DO NOT CLAIM TO BE IN COLLEGE IN ANY WAY. LIE. I CANNOT STRESS THIS ENOUGH.
frame it like you cannot survive in shelters. you want to implore you need independent living. if you have a disability, exaggerate it.
hide income. you do not have a job. you do not have money.
ask for resources for finding low income/no income apartments. if the apartments require a certain amount of income, oh look, you just got a job, isnt that great!
????
success?
its highly dependent on where you live and whats available, but you might be able to squeeze into a studio, one, two, or three bedroom apartment thats low income. and believe it or not, low income apartments are usually in well connected metro areas and look decent. i live in one right now.
oh yeah step zero is do not feel a single ounce of guilt for using these resources.
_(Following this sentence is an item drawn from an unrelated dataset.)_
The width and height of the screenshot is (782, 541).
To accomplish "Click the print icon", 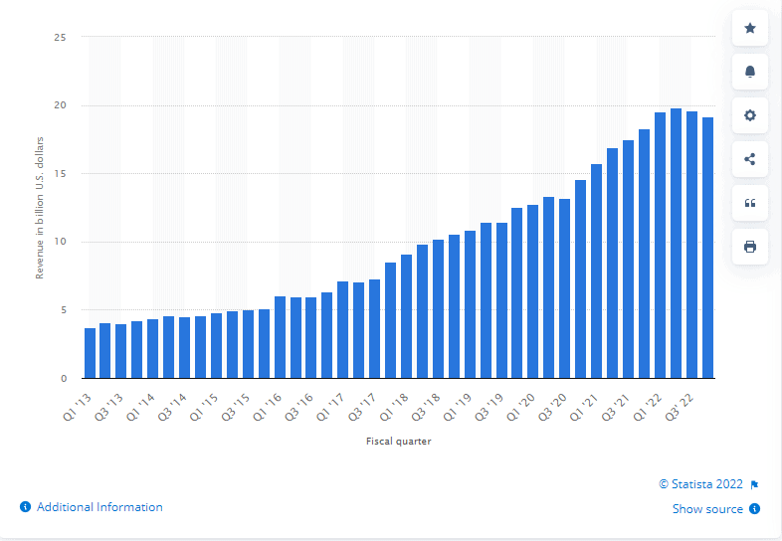I will click(750, 246).
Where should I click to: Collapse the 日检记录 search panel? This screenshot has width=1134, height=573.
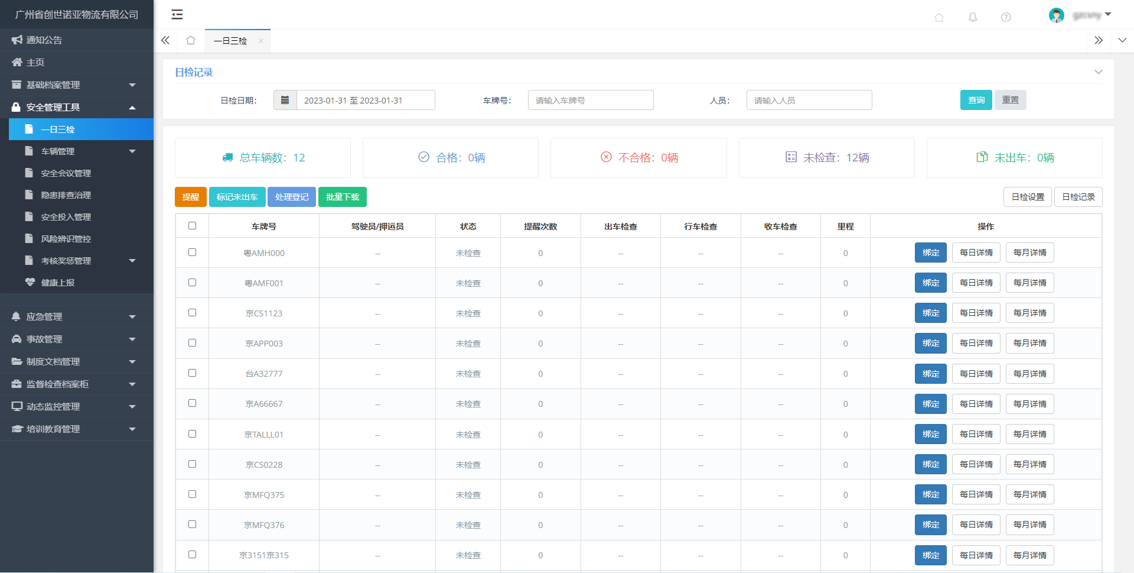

they will only help you at your lowest if you are in the most desperate situation a human could possibly be in. they still find ways to reject people who are in much worse situations than you, because these systems are built on hate. if this is life or death, lie. lie all day long. as a peer specialist ive advised my clients to lie before, and ive even been given advice on how to lie by my peer specialists back before my training. everyone knows the systems rigged. be confident. i live with three other people who are all low income and poor and we were in danger of being homeless and we STILL had to lie about things to get our apartment. fuck the system. do what must be done.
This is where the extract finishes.